Broken: FedEx truck drop-box

Deena writes:

I put an envelope in the drop box of a FedEx truck one week ago. It contained important tax-related material that needed to get delivered.

I just found out that it wasn't delivered. In fact, I've discovered that FedEx actually lost the priority overnight envelope. I contacted FedEx and spoke with two people about the situation. They still haven't found the envelope.

The second person I spoke actually told me that he was surprised that we hadn't lost something through FedEx before. He said we should never drop stuff in the box on the sides of their trucks. He said we'd been lucky. (!!)

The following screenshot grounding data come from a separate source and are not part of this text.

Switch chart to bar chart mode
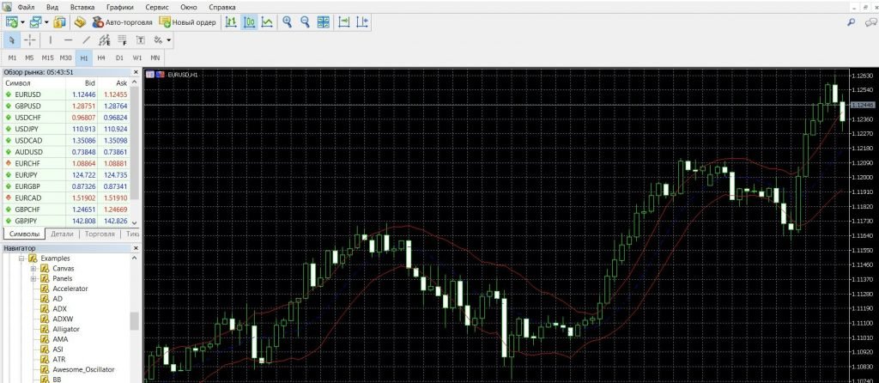 click(x=231, y=21)
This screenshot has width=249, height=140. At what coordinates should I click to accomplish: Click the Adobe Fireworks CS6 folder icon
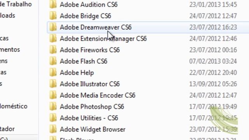point(53,50)
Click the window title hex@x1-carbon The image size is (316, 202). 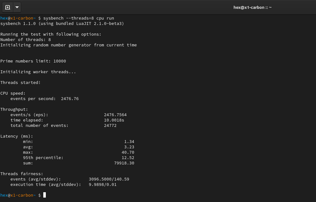click(x=252, y=7)
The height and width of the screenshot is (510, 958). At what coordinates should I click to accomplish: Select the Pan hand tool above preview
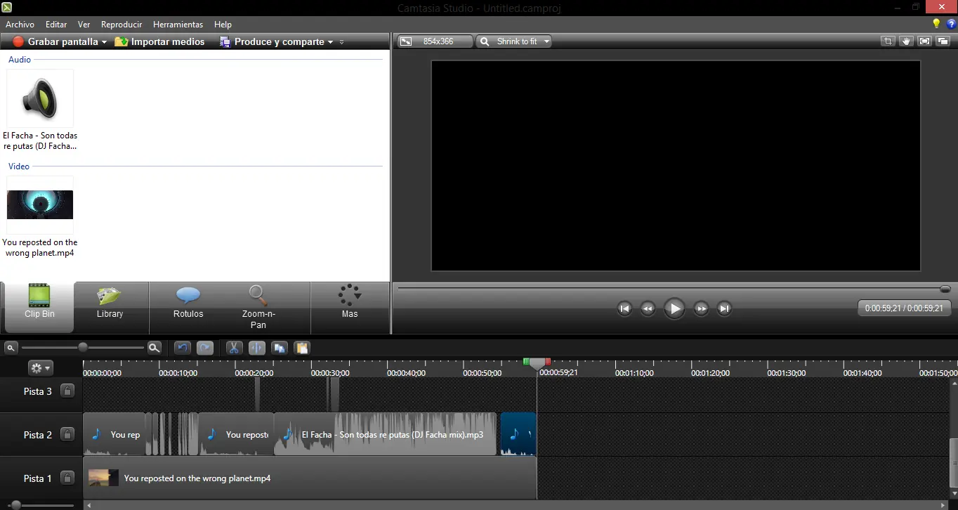[906, 41]
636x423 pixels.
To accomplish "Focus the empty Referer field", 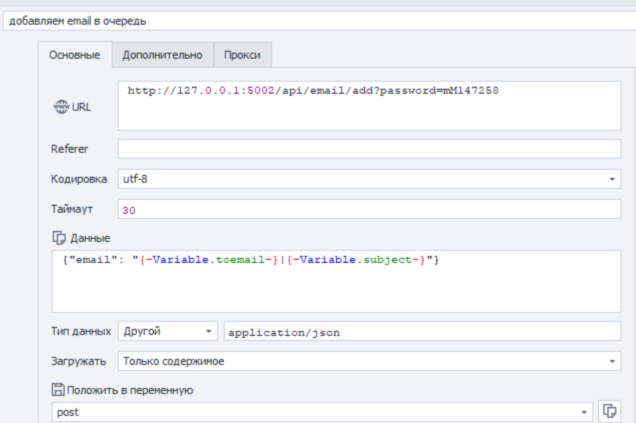I will tap(369, 149).
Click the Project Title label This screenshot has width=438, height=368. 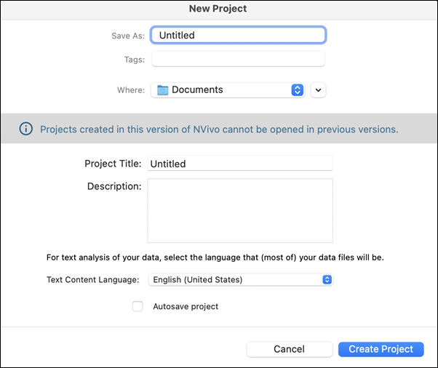click(x=113, y=164)
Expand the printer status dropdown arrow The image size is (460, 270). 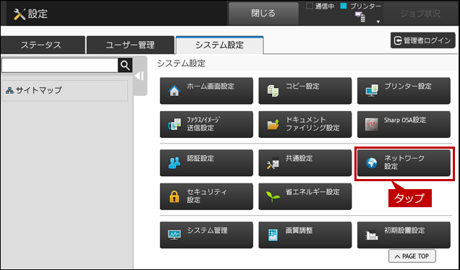[378, 22]
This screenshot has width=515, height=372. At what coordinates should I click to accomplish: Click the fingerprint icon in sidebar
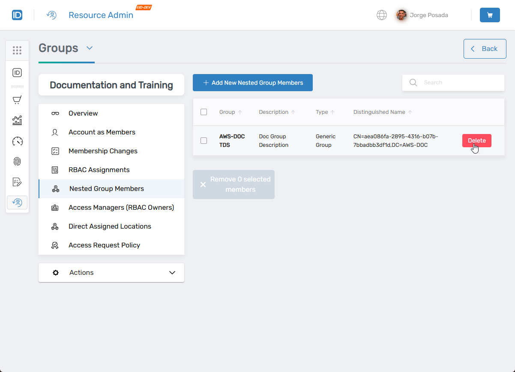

I have to contact FedEx again today because the driver of the truck never called me like he was supposed to.

[This is a pretty incredible story, so I've verified that it's all true. If anyone from FedEx would like to get in touch, I'm at mark at goodexperience dot com. -mh]

Comments:

I'm not sure what boxes on the side of the trucks you are referring too since our fed-ex trucks here don't include them could you get a picture of it?

anyway definetly B-R-O-K-E-N so they supply boxes then tell you not use them how lame!

Posted by: Kent at May 20, 2005 06:06 AM

sorry that should've been to not too

anyway I was first

Posted by: kent at May 20, 2005 06:07 AM

I'm second or am I third?

Posted by: sefsdgs at May 20, 2005 07:49 AM

The other night, my girlfriend I went into a 24-hour Kinkos/FedEx to drop something off at 10 pm.

She was okay with letting it be picked up the next morning, but she was unavailable from 5 am on so she wanted to leave it the night before.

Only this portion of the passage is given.